### WHAT IS EXPECTED
Copy exactly the last part of the listing below, beginning at the line that contains "Image resolution: width=501" and including the final line.

%%

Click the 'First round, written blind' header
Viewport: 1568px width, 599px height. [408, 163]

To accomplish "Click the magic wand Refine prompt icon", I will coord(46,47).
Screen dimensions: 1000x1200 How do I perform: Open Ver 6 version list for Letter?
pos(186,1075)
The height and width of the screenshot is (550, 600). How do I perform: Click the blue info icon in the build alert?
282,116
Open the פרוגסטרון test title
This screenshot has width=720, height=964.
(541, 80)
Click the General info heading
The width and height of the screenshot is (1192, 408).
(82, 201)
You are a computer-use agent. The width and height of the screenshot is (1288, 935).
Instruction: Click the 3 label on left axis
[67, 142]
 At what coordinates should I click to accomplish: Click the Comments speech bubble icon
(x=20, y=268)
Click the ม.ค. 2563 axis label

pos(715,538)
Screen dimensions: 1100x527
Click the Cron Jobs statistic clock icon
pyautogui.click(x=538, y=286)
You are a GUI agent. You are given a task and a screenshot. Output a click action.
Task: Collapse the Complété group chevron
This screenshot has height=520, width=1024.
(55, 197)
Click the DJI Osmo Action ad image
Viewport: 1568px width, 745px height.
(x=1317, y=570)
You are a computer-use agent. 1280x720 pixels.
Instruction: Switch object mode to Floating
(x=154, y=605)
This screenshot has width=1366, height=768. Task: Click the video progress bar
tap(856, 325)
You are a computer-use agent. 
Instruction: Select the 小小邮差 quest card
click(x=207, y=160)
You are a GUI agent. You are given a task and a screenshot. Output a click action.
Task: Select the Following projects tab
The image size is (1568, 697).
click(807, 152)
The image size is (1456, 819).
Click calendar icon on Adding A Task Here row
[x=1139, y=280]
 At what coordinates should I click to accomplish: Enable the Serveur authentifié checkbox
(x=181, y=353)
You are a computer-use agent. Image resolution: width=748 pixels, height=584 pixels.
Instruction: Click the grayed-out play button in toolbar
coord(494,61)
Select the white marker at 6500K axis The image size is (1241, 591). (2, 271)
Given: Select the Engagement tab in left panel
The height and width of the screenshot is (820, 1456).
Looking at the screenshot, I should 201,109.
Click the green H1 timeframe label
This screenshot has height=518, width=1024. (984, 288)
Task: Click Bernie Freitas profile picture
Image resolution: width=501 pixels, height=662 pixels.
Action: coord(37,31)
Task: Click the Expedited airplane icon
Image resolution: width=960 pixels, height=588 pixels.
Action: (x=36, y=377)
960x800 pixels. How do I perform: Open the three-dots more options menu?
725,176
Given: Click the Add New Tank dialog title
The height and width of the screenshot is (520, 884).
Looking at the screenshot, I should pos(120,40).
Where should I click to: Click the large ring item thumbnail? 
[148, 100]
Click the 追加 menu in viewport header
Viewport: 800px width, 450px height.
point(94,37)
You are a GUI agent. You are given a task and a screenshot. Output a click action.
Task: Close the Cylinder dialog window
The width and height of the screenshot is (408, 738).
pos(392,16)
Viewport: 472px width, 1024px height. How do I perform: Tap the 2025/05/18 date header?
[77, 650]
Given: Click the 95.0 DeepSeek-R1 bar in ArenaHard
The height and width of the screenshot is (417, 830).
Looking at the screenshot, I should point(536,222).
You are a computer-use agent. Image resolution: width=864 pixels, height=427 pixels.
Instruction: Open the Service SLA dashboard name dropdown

%%

### OUTPUT
Image resolution: width=501 pixels, height=662 pixels.
Action: coord(37,31)
Task: Click the Expedited airplane icon
Image resolution: width=960 pixels, height=588 pixels.
Action: (x=36, y=377)
960x800 pixels. How do I perform: Open the three-dots more options menu?
725,176
Given: Click the Add New Tank dialog title
The height and width of the screenshot is (520, 884).
Looking at the screenshot, I should pos(120,40).
Where should I click to: Click the large ring item thumbnail? 
[148, 100]
Click the 追加 menu in viewport header
Viewport: 800px width, 450px height.
point(94,37)
You are a GUI agent. You are given a task and a screenshot. Output a click action.
Task: Close the Cylinder dialog window
The width and height of the screenshot is (408, 738).
pos(392,16)
Viewport: 472px width, 1024px height. How do I perform: Tap the 2025/05/18 date header?
[77, 650]
Given: Click the 95.0 DeepSeek-R1 bar in ArenaHard
The height and width of the screenshot is (417, 830).
Looking at the screenshot, I should point(536,222).
You are a computer-use agent. Image resolution: width=864 pixels, height=427 pixels.
Instruction: Open the Service SLA dashboard name dropdown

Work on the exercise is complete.